INFORMATION PROVIDED Block Start
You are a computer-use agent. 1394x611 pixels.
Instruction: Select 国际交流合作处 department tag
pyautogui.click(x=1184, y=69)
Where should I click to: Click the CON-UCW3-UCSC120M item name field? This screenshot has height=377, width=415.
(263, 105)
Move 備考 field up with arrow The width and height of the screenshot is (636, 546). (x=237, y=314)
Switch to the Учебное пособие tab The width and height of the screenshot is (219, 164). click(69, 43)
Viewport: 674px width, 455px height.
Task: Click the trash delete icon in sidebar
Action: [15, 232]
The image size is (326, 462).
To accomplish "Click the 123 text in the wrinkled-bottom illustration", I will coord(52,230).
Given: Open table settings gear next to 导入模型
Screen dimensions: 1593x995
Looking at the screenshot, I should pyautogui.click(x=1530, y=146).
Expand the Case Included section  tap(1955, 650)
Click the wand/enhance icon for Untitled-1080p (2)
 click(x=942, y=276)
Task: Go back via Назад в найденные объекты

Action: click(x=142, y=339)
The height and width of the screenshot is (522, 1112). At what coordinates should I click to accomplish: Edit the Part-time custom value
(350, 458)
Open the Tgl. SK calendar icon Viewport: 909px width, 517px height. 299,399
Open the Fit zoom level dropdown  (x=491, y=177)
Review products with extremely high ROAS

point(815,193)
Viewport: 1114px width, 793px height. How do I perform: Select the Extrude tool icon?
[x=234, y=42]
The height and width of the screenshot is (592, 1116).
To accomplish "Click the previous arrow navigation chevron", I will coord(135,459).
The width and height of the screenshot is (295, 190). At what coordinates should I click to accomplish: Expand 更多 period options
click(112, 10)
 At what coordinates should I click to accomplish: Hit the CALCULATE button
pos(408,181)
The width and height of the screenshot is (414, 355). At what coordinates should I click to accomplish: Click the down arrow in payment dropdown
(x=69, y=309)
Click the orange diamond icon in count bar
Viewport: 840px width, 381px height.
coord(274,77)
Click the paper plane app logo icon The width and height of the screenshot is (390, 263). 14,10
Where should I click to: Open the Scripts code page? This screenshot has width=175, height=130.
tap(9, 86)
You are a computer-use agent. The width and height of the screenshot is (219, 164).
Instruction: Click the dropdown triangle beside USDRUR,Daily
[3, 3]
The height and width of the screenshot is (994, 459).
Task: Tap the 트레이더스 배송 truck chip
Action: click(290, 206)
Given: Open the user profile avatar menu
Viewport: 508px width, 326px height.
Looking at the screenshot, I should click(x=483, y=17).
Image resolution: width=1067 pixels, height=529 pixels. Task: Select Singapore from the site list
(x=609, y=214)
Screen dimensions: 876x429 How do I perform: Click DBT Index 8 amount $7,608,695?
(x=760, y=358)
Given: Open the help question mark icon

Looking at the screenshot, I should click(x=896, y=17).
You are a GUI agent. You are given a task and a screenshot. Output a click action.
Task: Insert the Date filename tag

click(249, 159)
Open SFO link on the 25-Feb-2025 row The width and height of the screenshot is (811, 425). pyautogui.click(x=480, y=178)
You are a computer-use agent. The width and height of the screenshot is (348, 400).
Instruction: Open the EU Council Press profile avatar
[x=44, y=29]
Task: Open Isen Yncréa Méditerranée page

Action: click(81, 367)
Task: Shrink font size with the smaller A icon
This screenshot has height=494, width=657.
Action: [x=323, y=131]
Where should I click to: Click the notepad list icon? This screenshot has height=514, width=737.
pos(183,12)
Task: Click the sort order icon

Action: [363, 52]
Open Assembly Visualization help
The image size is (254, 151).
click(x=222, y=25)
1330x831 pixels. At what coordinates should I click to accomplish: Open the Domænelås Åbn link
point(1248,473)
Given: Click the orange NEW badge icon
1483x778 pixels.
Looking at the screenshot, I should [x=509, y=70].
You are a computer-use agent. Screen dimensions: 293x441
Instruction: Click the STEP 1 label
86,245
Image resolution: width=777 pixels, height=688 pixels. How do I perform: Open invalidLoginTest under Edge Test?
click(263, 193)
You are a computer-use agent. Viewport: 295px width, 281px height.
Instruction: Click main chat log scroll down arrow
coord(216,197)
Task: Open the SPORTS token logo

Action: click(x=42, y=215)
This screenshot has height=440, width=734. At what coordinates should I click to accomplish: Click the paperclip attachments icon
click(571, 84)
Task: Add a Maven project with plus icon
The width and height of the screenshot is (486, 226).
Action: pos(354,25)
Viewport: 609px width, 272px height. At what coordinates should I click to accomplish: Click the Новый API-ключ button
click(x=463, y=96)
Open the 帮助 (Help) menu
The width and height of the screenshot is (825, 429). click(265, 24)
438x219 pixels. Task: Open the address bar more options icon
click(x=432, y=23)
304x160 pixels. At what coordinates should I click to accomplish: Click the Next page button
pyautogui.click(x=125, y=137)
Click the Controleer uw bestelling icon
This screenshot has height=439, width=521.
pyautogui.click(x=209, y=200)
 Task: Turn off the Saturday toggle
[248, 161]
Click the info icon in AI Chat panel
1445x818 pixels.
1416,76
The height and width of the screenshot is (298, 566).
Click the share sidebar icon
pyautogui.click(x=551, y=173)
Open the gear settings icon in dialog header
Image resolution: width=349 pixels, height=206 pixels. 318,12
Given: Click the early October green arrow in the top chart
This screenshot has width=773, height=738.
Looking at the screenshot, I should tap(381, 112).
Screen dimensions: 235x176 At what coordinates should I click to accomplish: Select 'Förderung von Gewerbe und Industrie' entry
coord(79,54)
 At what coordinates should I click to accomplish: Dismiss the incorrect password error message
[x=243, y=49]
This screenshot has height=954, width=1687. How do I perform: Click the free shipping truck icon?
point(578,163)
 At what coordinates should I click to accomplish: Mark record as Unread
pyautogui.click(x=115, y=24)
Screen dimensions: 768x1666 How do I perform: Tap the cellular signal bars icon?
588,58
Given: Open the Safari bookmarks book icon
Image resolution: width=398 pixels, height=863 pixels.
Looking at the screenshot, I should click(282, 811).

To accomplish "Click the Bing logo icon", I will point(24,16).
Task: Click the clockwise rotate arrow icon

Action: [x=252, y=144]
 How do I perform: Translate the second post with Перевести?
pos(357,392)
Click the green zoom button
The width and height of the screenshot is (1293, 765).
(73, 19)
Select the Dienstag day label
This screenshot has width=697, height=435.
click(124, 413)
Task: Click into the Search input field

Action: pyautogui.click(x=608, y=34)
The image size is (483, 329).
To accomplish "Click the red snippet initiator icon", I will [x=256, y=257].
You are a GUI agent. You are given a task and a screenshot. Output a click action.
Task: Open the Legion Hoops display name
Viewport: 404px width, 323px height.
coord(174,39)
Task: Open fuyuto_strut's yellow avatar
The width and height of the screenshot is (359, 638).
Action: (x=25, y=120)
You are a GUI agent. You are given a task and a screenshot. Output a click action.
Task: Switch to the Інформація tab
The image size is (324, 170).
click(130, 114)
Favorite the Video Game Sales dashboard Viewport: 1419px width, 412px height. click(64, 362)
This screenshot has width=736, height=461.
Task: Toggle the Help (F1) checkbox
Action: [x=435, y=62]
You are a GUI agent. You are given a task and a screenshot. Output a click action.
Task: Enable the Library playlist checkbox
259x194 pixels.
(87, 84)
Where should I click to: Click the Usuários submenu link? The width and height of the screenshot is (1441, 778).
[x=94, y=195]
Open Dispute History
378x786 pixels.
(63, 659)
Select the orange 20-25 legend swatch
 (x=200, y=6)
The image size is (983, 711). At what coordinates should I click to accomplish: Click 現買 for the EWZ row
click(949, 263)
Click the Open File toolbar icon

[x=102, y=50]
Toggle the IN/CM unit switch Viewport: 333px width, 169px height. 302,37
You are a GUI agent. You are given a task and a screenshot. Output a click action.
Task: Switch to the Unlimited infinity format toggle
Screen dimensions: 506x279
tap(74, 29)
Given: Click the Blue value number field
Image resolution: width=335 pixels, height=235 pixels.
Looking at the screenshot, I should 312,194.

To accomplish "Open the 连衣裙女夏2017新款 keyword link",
INFORMATION PROVIDED Block End
→ DESCRIPTION OF THE TASK:
Lines from the start of the records through the one containing "Given: Open table settings gear next to 导入模型" are what should be retyped, exactly and in full, both ends included.

→ SOLUTION TO THE EXERCISE:
You are a computer-use agent. 1394x611 pixels.
Instruction: Select 国际交流合作处 department tag
pyautogui.click(x=1184, y=69)
Where should I click to: Click the CON-UCW3-UCSC120M item name field? This screenshot has height=377, width=415.
(263, 105)
Move 備考 field up with arrow The width and height of the screenshot is (636, 546). (x=237, y=314)
Switch to the Учебное пособие tab The width and height of the screenshot is (219, 164). click(69, 43)
Viewport: 674px width, 455px height.
Task: Click the trash delete icon in sidebar
Action: [15, 232]
The image size is (326, 462).
To accomplish "Click the 123 text in the wrinkled-bottom illustration", I will coord(52,230).
Given: Open table settings gear next to 导入模型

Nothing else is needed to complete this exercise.